* **Extract**:
*** Begin section ***

AAUW Issues: Paid Leave
The American Association of University Women (AAUW) works toward greater availability and access to a high standard of benefits and policies that promote work-life balance, including paid family and medical leave and paid sick days.
Unlike the majority of developed countries worldwide, the United States does not guarantee paid annual leave, paid time off for illness or family care, or paid parental leave. Without these policies, balancing the responsibilities of work and family can be difficult for employees, negatively impacting productivity, making recovery from major illnesses or injuries difficult, and in some cases inhibiting the healthy development of children. In addition, for the millions of Americans without paid sick days, a decision to stay home to care for a sick child or family member could jeopardize their job or family income.
AAUW has long supported flexible workplace policies to address the family responsibilities of employees. While the Family and Medical Leave Act (FMLA), signed into law in 1993, was an important first step, its promise remains out of reach for many, and the U.S. workforce continues to change, making it necessary to update the law with policies such as paid leave, paid parental leave, and paid sick days.

*** End section ***

* **Task requirements**:
**1)** Write out part of the AAUW paid leave statement, beginning at the words "Unlike the majority" and stopping after "or family income.".
**2)** Continue the AAUW paid leave statement from where it stops.

* **Records shown**:
*** Begin section ***

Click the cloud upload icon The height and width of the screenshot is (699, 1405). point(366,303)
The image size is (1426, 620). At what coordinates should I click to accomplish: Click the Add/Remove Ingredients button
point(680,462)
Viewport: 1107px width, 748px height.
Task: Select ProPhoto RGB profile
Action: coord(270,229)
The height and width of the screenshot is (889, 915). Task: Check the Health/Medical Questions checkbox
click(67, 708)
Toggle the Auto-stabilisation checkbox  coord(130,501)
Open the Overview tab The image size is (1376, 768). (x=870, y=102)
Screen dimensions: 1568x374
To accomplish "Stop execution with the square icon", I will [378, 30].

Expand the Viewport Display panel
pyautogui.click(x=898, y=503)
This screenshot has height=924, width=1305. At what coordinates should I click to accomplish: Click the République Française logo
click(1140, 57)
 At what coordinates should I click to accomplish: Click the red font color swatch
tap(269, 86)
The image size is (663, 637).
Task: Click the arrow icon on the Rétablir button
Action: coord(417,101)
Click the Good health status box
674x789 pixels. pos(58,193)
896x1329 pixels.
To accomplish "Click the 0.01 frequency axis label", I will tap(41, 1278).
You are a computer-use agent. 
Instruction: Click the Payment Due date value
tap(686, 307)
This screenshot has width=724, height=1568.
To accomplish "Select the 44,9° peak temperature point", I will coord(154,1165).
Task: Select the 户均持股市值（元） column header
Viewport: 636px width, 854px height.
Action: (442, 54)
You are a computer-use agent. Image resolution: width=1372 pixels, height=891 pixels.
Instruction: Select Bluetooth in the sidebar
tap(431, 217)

*** End section ***

* **Results by task**:
**1)**
Unlike the majority of developed countries worldwide, the United States does not guarantee paid annual leave, paid time off for illness or family care, or paid parental leave. Without these policies, balancing the responsibilities of work and family can be difficult for employees, negatively impacting productivity, making recovery from major illnesses or injuries difficult, and in some cases inhibiting the healthy development of children. In addition, for the millions of Americans without paid sick days, a decision to stay home to care for a sick child or family member could jeopardize their job or family income.

**2)**
FMLA: Unpaid Leave
At some point, most workers will need time away from work to deal with a serious personal or family illness or to care for a new child. The Family and Medical Leave Act makes it possible to take family leave and keep your job for some workers but not all.
Unfortunately, FMLA fails to cover about 40 percent of workers. This happens at companies with fewer than 50 employees and also when workers have too short of a tenure in their workplace or have worked for fewer annual hours than required. Expanding FMLA coverage to more workers would be beneficial; however, even when covered, many workers cannot afford to take unpaid leave without endangering their economic security.
As a result, many families do without time off for serious personal or family illnesses or when they need to care for a new child. If they had access to paid parental leave, we know that health outcomes would improve for parents and children thanks to adequate time for recovery after childbirth, breastfeeding, bonding, and immunizations for the infant. In addition, paid medical leave ensures employees time to recover from major medical events and the ability to care for an immediate family member during a serious illness.
Without access to paid leave, workers (especially women) face the continuing economic disadvantage of lost wages and are forced to prematurely return to work. AAUW supports passage of the FAMILY Act, which would establish paid parental leave for most of the U.S. workforce. We also support provisions to expand FMLA and ones that provide paid family and medical leave for public employees. Finally, AAUW urges states to follow the path of California, New Jersey, Rhode Island, Washington, New York, and Washington, D.C., and pass paid family and medical leave laws.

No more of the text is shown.